加藤一二三

駒落ち将棋でも絶対に手を緩めないひふみん

2017/04/09

ひふみんこと加藤一二三九段はその知名度と実績から、著名人との駒落ち将棋を指すことが多いです。

ニコ生の企画「第零期獅子王戦」でひふみんは、映画「3月のライオン」で神木隆之介さん(桐山零役)と尾上さん(松本一砂役)の2人と、2枚落ちで手合わせして見事勝利しました。

昨年は幕張メッセで行われた闘会議2016にて、乃木坂46の(アンダーメンバーの)伊藤かりんさんとも4枚落ちで指し、勝利しています(→ 将棋世界 2016年4月号 P.171を参照)。

素人相手でも闘志全開で戦う


ひふみんは、駒落ち将棋の上手を持って強い棋士のひとりです。

なぜ強いかというと、誰が相手でもどんな状況でも、全力で勝ちに行くからです。

「今の若手は駒落ちの上手を持つと簡単に負けるでしょ。
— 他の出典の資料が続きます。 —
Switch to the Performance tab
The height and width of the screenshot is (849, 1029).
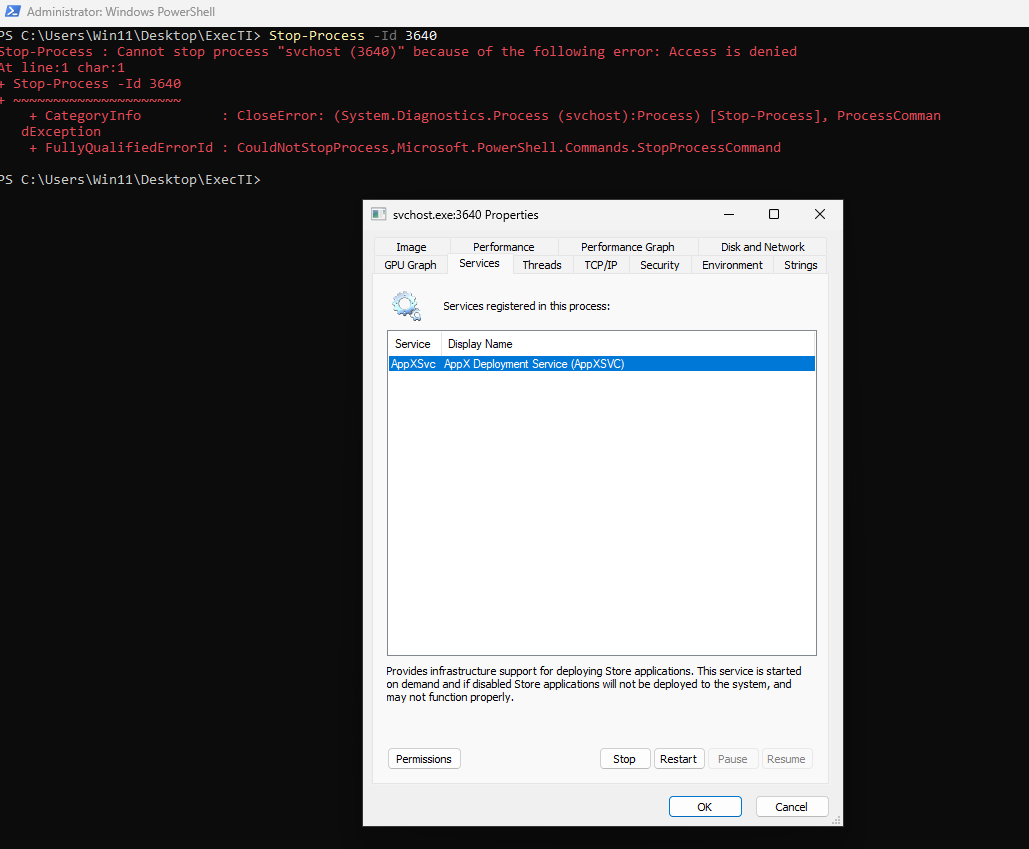pos(503,247)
下手に花を持たせるというのかな。あれが私には信じられない。上手も全力で立ち向かう。その方が下手のためにもなると思うんだ。 私は二枚落ちでも全力で指しますよ」

2、3年前、タイトル戦の立会人として来ていた加藤から聞いた言葉だ。70歳を過ぎても下手に対して闘志むき出しで立ち向かう。こんな棋士も他にいないだろう。

(引用:将棋世界Special Vol.4「加藤一二三」 P.99~100より)

上記のようなイベントの、ゲスト相手といえども手を緩めて、花を持たせるようなことは絶対にしません。

ゲストに勝たせた方がイベントは盛り上がりそうなものですが、どんな相手でも全力で戦い抜くのがひふみんの流儀なのです。

駒落ちでも攻め倒す

ひふみんの上手の指し方は、下手に攻めさせて、なんだかんだとごまかして逆転する上手芸ではありません。

元々戦力で劣りながらも、積極的に駒をぶつけて攻めていきます。

貫録ある巨体、着手の際の一際大きい駒音。

数々の大勝負を制してきた歴戦の名棋士に、闘志全開で向かって来られたら、素人が気迫負けするのは無理もありません。

77歳になってなお将棋への情熱を失わない、ひふみんの棋士としての矜持が垣間見れるエピソードといえます。